À l’approche des vendanges, des contrôles de maturité sont effectués sur chaque variété : taux de sucres et acidité des baies sont mesurés régulièrement. Ces données permettent de classer les cépages par groupes de maturité et d’organiser la récolte, qui peut s’étendre sur six à huit semaines en raison des différences de précocité. À ce stade, les chercheurs du centre technique du BIVB calculent également les rendements par variété, en comptant le nombre de grappes par cep et en pesant baies et raisins. Les éventuelles pertes dues aux maladies sont aussi enregistrées.

Les vendanges sont réalisées par la Chambre d’agriculture de Saône-et-Loire, qui livre ensuite les raisins à la cuverie expérimentale du BIVB. Les volumes sont infimes : en moyenne quatre litres de moût par variété, ce qui relève de la micro, voire de la nano-vinification. Pour les cépages blancs, le protocole repose sur de petits pressoirs de 10 à 20 kilos et des bonbonnes en verre de 3 à 5 litres pour les fermentations. Le déroulement suit un itinéraire classique – pressurage, sulfitage, débourbage, levurage, complémentation – mais la rigueur est poussée à l’extrême. Chaque variété reçoit un code à six chiffres qui la suit depuis la parcelle jusqu’à la bouteille, afin d’assurer une traçabilité irréprochable. L’hygiène est capitale, car ces micro-lots sont particulièrement sensibles aux contaminations. De nombreuses analyses accompagnent les fermentations pour récolter un maximum de données œnologiques.

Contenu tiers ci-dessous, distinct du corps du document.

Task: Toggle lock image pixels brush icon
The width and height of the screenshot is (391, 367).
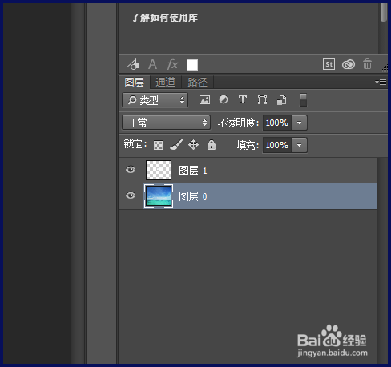Action: point(176,145)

Pour les cépages rouges, les volumes sont légèrement supérieurs, avec l’utilisation d’un petit érafloir et de cuves inox de 15 litres. L’itinéraire de vinification est simplifié : éraflage, levurage, complémentation, macération de quelques jours, pressurage puis fin de fermentation en phase liquide. La fermentation malolactique se déroule ensuite sur tous les lots, comme dans une vinification classique.

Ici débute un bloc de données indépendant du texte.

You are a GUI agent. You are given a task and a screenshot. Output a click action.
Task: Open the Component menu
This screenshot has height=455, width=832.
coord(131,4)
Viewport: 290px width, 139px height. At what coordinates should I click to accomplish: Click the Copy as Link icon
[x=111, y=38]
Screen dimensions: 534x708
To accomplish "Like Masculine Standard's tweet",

Tout au long de la campagne, des jurys d’experts dégustent ces micro-cuvées. L’objectif est de repérer d’éventuels défauts, mais surtout de comparer les profils aromatiques aux références bourguignonnes. C’est une étape décisive : une variété peut se montrer vigoureuse et résistante au vignoble, mais si le vin qui en résulte n’évoque pas l’identité des grands vins de Bourgogne, elle sera écartée de la sélection.